Potem musiałeś zrobić to znowu z Nelsonem Piquet – miałeś świadomość, że on prowadził?

- Nie, zupełnie nie! Prawdę mówiąc, z chwilą gdy wyprzedziłem Felipe myślałem, że tego popołudnia wykonałem swoją pracę. Ale wtedy zespół powiedział mi, że ciągle muszę przejść Nelsona. Dobrze było znowu ścigać się z kimś, kogo poznało się dość dobrze na torze w 2006 roku, gdy razem byliśmy w GP2. I dlatego że ścigałem się z nim wcześniej, wiedziałem jak jeździ i jak reaguje – tak jak w przypadku wszystkich kierowców, z którymi regularnie się ścigasz – byłem także w pełni świadomy, że po raz pierwszy prowadzi Grand Prix. Z tym wiąże się mnóstwo presji i wiedziałem, że Nelson będzie bardziej szukał dobrego rezultatu niż walki – tak więc mogłem wykonać kolejny czysty manewr by wrócić na prowadzenie.

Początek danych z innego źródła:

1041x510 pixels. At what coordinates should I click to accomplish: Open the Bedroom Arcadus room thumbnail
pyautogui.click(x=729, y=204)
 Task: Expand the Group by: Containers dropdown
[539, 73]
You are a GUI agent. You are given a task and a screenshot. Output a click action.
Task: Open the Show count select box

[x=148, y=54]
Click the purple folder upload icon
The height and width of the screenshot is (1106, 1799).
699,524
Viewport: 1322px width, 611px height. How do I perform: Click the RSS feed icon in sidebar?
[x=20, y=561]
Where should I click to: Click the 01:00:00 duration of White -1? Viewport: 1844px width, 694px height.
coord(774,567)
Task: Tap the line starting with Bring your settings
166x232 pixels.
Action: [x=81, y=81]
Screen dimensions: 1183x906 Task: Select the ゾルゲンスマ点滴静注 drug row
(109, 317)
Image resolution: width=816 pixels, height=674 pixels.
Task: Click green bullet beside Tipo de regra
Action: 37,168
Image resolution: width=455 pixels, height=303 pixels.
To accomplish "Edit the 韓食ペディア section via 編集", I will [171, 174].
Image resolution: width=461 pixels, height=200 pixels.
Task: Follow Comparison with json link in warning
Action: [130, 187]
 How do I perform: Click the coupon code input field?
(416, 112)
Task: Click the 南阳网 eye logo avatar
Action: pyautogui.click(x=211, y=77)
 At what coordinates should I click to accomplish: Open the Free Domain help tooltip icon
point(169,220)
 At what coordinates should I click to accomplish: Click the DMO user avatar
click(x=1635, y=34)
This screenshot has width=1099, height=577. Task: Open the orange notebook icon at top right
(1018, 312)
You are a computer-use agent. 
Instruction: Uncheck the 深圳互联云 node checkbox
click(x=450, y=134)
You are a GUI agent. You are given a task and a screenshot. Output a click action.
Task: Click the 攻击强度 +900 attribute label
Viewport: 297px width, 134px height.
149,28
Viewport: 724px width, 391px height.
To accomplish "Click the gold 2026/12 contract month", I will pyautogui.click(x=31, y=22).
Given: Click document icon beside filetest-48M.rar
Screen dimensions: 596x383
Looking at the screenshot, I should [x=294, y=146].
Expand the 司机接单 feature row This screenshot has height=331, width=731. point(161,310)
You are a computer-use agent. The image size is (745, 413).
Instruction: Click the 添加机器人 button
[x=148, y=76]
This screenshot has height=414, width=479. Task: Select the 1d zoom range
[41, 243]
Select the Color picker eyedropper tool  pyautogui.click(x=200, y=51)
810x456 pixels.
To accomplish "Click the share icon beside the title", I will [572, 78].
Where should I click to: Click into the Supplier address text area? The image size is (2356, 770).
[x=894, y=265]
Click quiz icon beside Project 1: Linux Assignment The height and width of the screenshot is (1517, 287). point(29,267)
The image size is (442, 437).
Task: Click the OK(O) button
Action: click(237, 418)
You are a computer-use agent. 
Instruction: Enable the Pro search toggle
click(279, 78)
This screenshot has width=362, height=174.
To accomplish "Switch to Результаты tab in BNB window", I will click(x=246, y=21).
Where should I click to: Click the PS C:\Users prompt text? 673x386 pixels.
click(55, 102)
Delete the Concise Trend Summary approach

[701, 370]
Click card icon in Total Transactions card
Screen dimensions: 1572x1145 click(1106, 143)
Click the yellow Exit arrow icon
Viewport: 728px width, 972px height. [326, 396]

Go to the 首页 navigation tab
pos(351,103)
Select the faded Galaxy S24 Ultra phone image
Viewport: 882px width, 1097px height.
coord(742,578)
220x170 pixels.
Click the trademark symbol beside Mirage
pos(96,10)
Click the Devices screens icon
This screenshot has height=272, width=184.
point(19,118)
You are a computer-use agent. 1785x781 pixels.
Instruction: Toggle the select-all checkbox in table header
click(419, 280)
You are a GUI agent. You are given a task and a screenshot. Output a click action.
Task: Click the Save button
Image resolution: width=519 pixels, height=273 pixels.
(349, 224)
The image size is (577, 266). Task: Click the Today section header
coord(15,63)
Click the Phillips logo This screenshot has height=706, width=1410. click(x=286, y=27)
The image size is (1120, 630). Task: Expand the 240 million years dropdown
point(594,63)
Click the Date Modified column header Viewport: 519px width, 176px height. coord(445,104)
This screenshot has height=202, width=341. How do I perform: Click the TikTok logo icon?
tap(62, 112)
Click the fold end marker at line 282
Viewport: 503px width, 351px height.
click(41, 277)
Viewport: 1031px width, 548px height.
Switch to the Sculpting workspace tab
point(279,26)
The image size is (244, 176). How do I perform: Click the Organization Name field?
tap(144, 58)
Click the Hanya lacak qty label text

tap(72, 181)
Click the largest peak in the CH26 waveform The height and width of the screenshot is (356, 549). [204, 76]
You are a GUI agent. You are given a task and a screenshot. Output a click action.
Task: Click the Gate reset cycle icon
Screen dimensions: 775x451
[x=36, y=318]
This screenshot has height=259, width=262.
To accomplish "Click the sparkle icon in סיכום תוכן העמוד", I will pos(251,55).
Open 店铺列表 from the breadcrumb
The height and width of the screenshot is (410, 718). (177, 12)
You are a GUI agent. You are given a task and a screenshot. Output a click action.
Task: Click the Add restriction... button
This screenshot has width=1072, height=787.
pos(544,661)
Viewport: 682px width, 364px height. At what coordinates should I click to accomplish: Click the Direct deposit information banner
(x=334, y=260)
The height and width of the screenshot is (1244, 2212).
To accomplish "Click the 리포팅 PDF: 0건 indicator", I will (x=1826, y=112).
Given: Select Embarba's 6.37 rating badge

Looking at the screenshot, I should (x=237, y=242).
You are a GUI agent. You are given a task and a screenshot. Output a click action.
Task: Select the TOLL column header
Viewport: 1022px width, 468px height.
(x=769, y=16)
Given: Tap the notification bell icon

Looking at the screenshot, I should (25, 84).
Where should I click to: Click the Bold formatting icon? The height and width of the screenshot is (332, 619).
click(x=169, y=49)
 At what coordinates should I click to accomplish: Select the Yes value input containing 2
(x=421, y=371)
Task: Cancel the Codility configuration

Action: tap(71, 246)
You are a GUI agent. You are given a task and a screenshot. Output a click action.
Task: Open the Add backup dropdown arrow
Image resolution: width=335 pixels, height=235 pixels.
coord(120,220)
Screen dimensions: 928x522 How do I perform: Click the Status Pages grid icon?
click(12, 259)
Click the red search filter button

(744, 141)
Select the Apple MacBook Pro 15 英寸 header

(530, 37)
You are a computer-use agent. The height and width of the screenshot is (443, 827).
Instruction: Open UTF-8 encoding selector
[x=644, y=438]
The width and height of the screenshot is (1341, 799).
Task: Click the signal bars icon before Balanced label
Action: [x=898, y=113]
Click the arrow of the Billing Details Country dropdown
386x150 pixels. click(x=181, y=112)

W niedzielę na Hockenheim mogliśmy zrobić wszystko lepiej dla nas samych, ale ja jestem zadowolony z tego popołudnia – zawsze dobrze jest zaangażować się w walce - musimy czuć pewność że każdy w zespole mocno stara się udoskonalić bolid. Wygrałem na Hungaroringu w zeszłym roku i teraz nie mogę się doczekać by znów wsiąść do bolidu.